# Demonstrating the Beta Mixture Model Fitter

This notebook provides a practical example of how to use the `BetaMixtureFitter` from the `irbstudio.simulation.distribution` module. 

The process involves:
1. **Generating Synthetic Data**: We'll create a bimodal dataset by combining samples from two different Beta distributions. This mimics a portfolio with two distinct clusters of risk (e.g., 'low risk' and 'medium risk').
2. **Fitting the Model**: We'll instantiate and fit the `BetaMixtureFitter` to this synthetic data.
3. **Visualizing the Results**: We'll plot the original data's histogram against the probability density function (PDF) of the fitted mixture model to visually assess the quality of the fit.

In [1]:
import numpy as np
import pandas as pd
import plotly.graph_objects as go
from scipy.stats import beta

# Add the project root to the Python path to allow importing irbstudio
import sys
import os
module_path = os.path.abspath(os.path.join('..'))
if module_path not in sys.path:
    sys.path.append(module_path)

from irbstudio.simulation.distribution import BetaMixtureFitter

print("Imports successful.")

Imports successful.


### 1. Generate Synthetic Bimodal Data

In [5]:
np.random.seed(42)

# Define the parameters for two underlying Beta distributions
# Component 1: Represents a 'low-risk' group
a1, b1 = 2, 50  # Low mean, low variance
size1 = 950

# Component 2: Represents a 'medium-risk' group
a2, b2 = 10, 30 # Higher mean, higher variance
size2 = 50

# Generate data from each component
data1 = np.random.beta(a=a1, b=b1, size=size1)
data2 = np.random.beta(a=a2, b=b2, size=size2)

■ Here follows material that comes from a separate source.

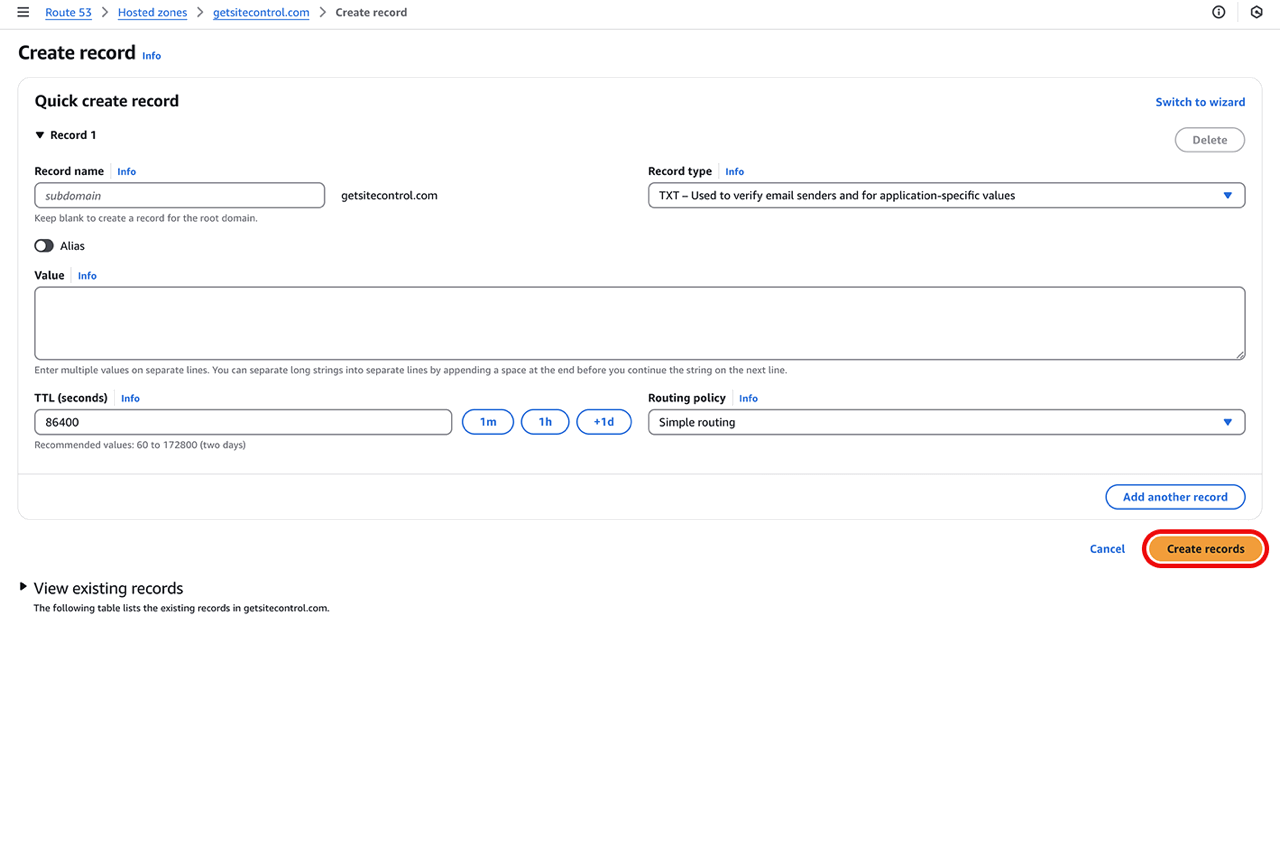Open the hamburger navigation menu

(x=23, y=13)
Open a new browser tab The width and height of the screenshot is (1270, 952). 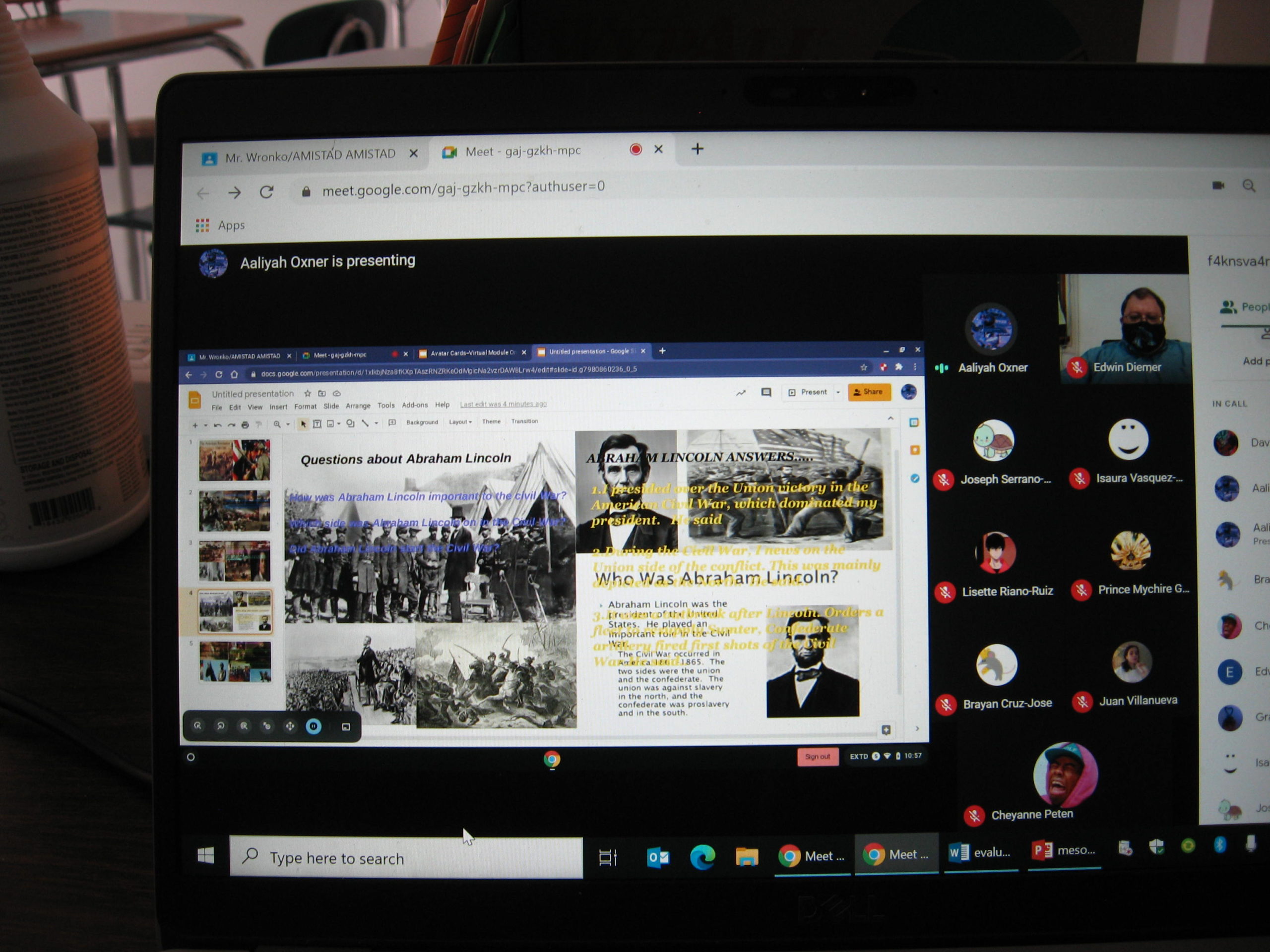click(x=697, y=149)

# Combine them into a single dataset
synthetic_data = np.concatenate([data1, data2])

print(f"Generated {len(synthetic_data)} data points.")
print(f"Data mean: {synthetic_data.mean():.4f}")

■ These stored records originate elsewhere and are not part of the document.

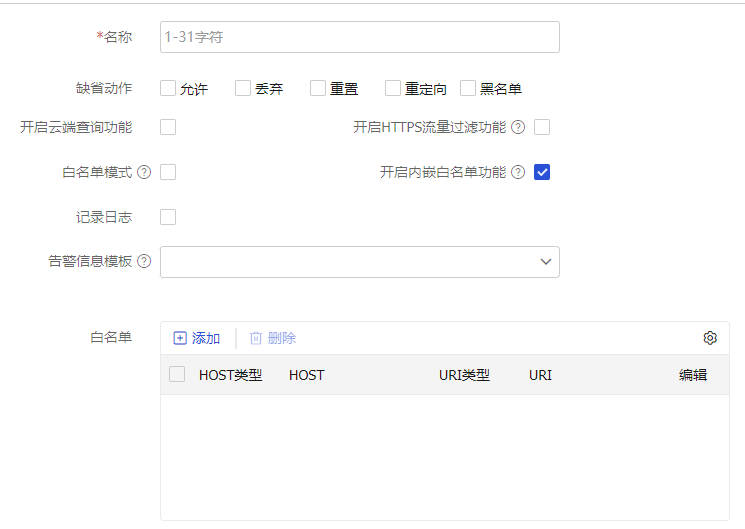Click the 添加 button with plus icon
This screenshot has height=529, width=745.
(x=197, y=338)
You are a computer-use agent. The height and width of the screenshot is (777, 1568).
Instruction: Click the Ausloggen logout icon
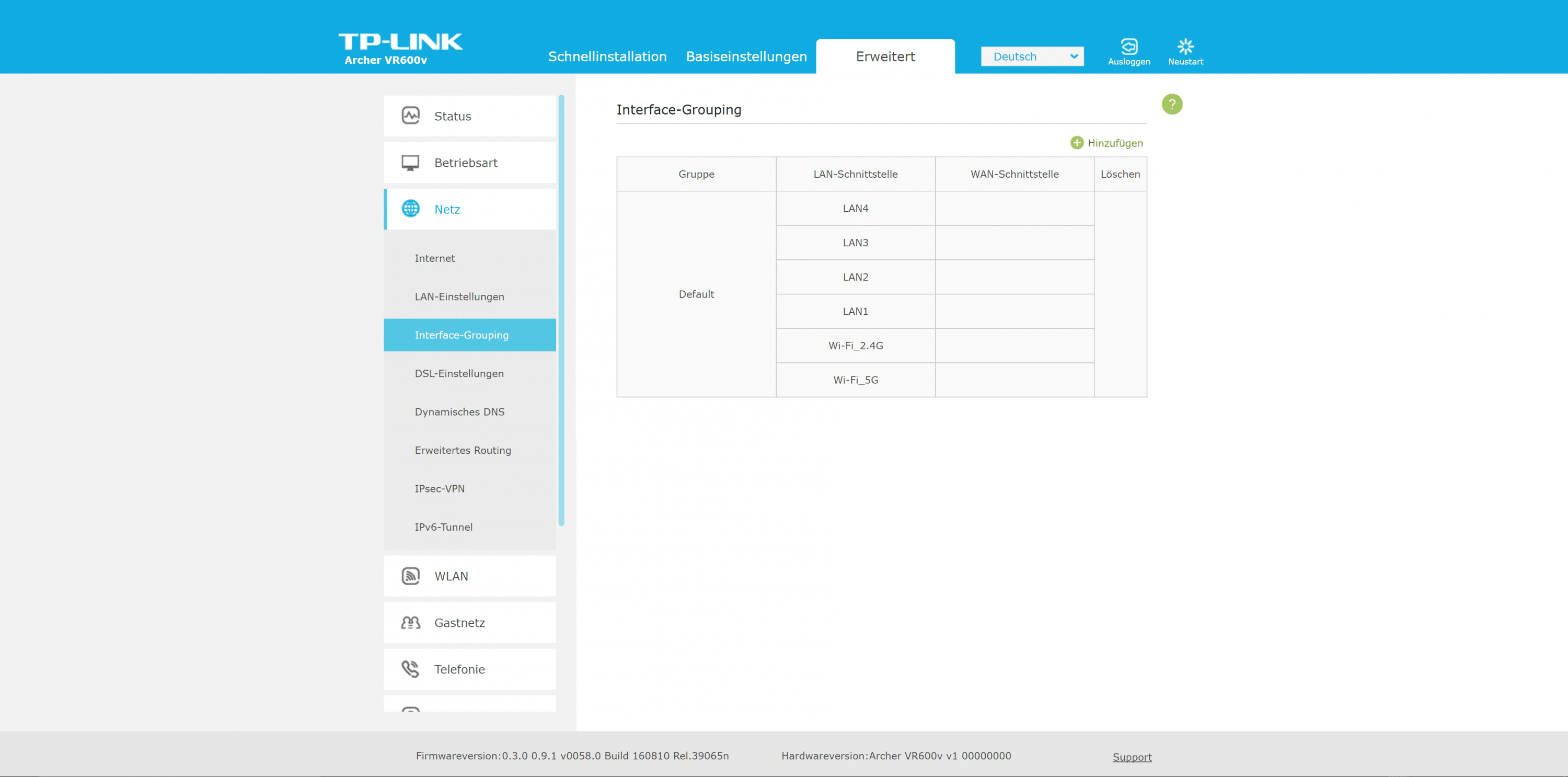click(1128, 47)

Generated 1000 data points.
Data mean: 0.0501


### 2. Fit the Beta Mixture Model

In [6]:
# Initialize the fitter with 2 components
fitter = BetaMixtureFitter(n_components=2, max_iter=150, tol=1e-5)

# Fit the model to our data
fitter.fit(synthetic_data)

# Print the learned parameters
print("Fitted Model Parameters:")
for i in range(fitter.n_components):
    print(f"  Component {i+1}:")
    print(f"    Weight: {fitter.weights_[i]:.4f}")
    print(f"    Alpha:  {fitter.alphas_[i]:.4f}")
    print(f"    Beta:   {fitter.betas_[i]:.4f}")

2025-09-09 14:37:56 - irbstudio.simulation.distribution - INFO - Converged after 7 iterations.
Fitted Model Parameters:
  Component 1:
    Weight: 0.9530
    Alpha:  2.1350
    Beta:   51.5835
  Component 2:
    Weight: 0.0470
    Alpha:  12.6203
    Beta:   36.0280
Fitted Model Parameters:
  Component 1:
    Weight: 0.9530
    Alpha:  2.1350
    Beta:   51.5835
  Component 2:
    Weight: 0.0470
    Alpha:  12.6203
    Beta:   36.0280


### 3. Visualize the Fit

Now, let's plot the histogram of our synthetic data and overlay the probability density function (PDF) of the fitted mixture model. A good fit means the combined PDF curve should closely follow the shape of the histogram.

In [7]:
# Create a range of x-values for plotting the PDF
x_plot = np.linspace(0, 1, 1000)

# Calculate the PDF for each component
pdf1 = beta.pdf(x_plot, fitter.alphas_[0], fitter.betas_[0])
pdf2 = beta.pdf(x_plot, fitter.alphas_[1], fitter.betas_[1])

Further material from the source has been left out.